Jonathan Franzen Responds to Sexism Accusations: "There’s No Way to Make Myself Not Male"

While promoting his new novel, 'Purity,' the author also revealed he considered adopting an Iraqi orphan in order to understand young people.
Greg Martin/Courtesy of Farrar, Straus and Giroux

While promoting his new novel, Purity, Jonathan Franzen responded to the constant accusations he receives about being sexist and also talked about the time he thought about adopting an Iraqi orphan so that he could understand millennials.

"I’m not a sexist," he said in an interview with The Guardian. "I am not somebody who goes around saying men are superior or that male writers are superior. In fact, I really go out of my way to champion women’s work that I think is not getting enough attention."

"None of that is ever enough," said the author. "Because a villain is needed. It’s like, there’s no way to make myself not male."

He said there's nothing left for him to do "except die — or, I suppose, retire and never write again."

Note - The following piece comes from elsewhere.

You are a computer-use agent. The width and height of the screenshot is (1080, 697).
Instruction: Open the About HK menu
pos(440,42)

Franzen predicted that a character in Purity is going to upset his feminist critics. The character is described by The Guardian as "a fanatical feminist who, among other things, forces her husband to urinate sitting down on the toilet to atone for his maleness."

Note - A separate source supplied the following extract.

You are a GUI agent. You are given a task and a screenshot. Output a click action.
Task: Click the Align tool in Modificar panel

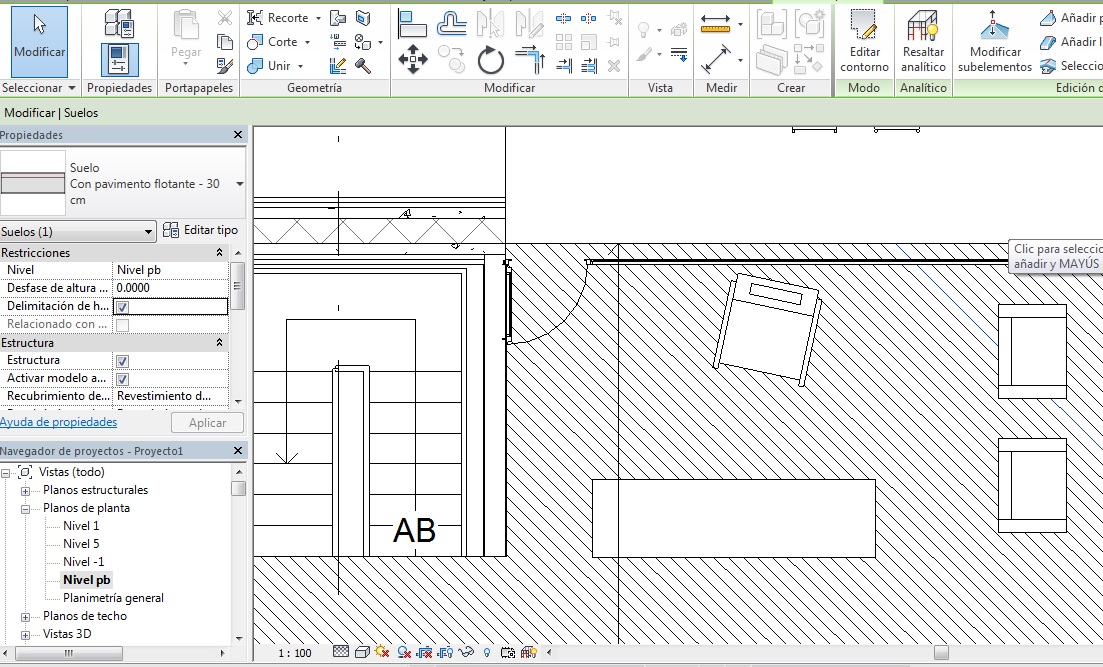412,22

“There’s a certain degree of glee in putting that stuff in the book,” said Franzen. "Because I know that if you are hostile, you will find ammunition."

During the interview, Franzen, 56, talked about how he and his partner were thinking about adopting an Iraqi war orphan when he was in his late 40s in order to understand the younger generation.

"Oh, it was insane, the idea that Kathy and I were going to adopt an Iraqi war orphan." He said the idea lasted "maybe six weeks."

"One of the things that had put me in mind of adoption was a sense of alienation from the younger generation," said Franzen. "They seemed politically not the way they should be as young people. I thought people were supposed to be idealistic and angry. And they seemed kind of cynical and not very angry. At least, not in any way that was accessible to me."

He said that he instead met up with university graduates, who "cured" him of his "anger at young people."

Franzen also addressed his 2011 flap with Oprah Winfrey in which he disparaged her show after she offered to include his novel The Corrections as part of her book club. "It was a tragic misunderstanding," Franzen said. "I blame myself, because I said things that were stupid. And hurt a number of people."

"I also blame Oprah," Franzen continued. "Because, from our very first conversation, it was clear we were not speaking the same language. I didn’t scream when she called me. I said, ‘Oh, hey.’ And was trying to talk like a media professional to a media professional. And she didn’t know what to do with that.”

Franzen feels that the talk show host was unable to break her public persona, adding: "And I think the fact that I was a white guy made that harder. And I think she was sensitive to any suggestion that I might be dissing her. And, of course, then I did diss her. But not before I’d had that experience.”

Franzen's book Purity will be released on Sept. 1.